Rajesh Kasturirangan
Rajesh Kasturirangan is a scholar, practitioner, teacher and technologist with over ten years of experience in creating scholarly networks, research programs, curricula and online technologies. He has technical and institutional expertise in combining Asian philosophical and contemplative traditions with scientific investigations of the human mind and human wellbeing and in creating digital and physical spaces for learning. He also has organizational expertise in managing distributed groups of activists and scholars in the context of creating networks for social and environmental justice.

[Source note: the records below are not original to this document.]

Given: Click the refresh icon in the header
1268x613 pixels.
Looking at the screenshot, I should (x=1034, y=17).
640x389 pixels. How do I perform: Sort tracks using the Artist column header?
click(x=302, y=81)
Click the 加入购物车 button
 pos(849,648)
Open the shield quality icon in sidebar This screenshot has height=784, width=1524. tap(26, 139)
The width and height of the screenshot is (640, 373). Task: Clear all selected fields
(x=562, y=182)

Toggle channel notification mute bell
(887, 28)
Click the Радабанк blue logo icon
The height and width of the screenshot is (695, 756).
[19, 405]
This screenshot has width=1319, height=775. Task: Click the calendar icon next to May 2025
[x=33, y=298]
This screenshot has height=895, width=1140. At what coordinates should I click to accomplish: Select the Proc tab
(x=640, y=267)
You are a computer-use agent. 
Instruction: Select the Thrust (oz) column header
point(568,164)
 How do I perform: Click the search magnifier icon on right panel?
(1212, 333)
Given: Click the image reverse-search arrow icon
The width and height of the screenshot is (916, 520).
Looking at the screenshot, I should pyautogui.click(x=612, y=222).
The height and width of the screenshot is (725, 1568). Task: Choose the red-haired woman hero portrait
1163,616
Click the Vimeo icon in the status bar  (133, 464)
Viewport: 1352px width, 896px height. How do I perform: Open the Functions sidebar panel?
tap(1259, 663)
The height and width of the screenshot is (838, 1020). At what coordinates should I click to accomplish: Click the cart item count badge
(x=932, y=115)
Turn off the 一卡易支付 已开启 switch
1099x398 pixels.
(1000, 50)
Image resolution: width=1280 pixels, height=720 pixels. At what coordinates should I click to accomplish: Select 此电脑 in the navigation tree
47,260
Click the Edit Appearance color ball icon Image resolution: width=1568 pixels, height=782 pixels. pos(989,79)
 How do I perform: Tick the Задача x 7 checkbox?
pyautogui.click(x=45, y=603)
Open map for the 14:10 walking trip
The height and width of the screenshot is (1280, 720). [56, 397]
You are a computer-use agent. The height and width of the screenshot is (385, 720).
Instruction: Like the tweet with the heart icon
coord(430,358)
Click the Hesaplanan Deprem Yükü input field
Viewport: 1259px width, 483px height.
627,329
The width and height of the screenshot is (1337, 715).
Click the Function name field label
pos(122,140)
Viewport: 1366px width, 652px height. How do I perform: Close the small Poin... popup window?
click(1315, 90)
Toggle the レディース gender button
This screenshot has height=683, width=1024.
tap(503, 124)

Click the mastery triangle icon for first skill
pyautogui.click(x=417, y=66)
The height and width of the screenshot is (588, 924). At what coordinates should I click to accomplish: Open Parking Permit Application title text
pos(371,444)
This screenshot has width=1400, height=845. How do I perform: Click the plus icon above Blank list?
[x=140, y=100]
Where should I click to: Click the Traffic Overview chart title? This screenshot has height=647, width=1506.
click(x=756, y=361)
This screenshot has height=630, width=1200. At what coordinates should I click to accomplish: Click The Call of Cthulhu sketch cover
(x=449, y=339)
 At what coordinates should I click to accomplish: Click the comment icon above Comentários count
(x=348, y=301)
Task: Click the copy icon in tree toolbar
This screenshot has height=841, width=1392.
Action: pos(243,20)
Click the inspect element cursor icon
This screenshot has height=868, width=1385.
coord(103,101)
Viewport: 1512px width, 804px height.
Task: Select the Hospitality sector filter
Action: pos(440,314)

Father Mathew Chandrankunnel
Father Mathew Chandrankunnel teaches at Dharmaram Vidya Kshetram (DVK), Philosophy of Science, Science and Religion and as well at Christ University, Bangalore. He has been a visiting professor at Cochin University of Science and Technology, University of Leuven, Belgium, University of Vladimir, Russia, and the Vietnamese Institute for Indian and South Asian Studies, Hanoi, Vietnam. Father Mathew received his doctorate from the Faculty of Philosophy, University of Leuven, Belgium for successfully defending the thesis “In Search of a Causal Quantum Mechanics”, comparing two interpretations in Quantum Mechanics. He did his postdoctoral research studies at Smithsonian Centre for Astrophysics, Harvard University, Cambridge, Boston while staying at the Holy Cross Cathedral, Boston.
Khangser Rinpoche
Khangser Rinpoche was born in 1975 and recognized as the 8th reincarnation of his lineage in 1980. Rinpche obtained his Geshe Lharampa degree in Buddhist Philosophy in 2002. Rinpoche has founded several foundations and organization dedicated to the cultural preservation of Buddhist practice, including the Himalayan Buddhist Heritage Foundation based in Kathamandu, Nepal (in 2007), the Foundation for the Preservation of the Nhien Dang (Atisha) Buddhist Heritage (in 2011), and the Dipankara Buddhist Organization in Taiwan (in 2012). Rinpoche presently serves as a spiritual teacher at Sera Jey Monastic University, where he teaches Buddhist philosophy to several hundred monks. Rinpoche also delivers public teachings on Tibetan Buddhism to diverse audiences from India, Nepal, Vietnam, China, Korea, Tibet and the West.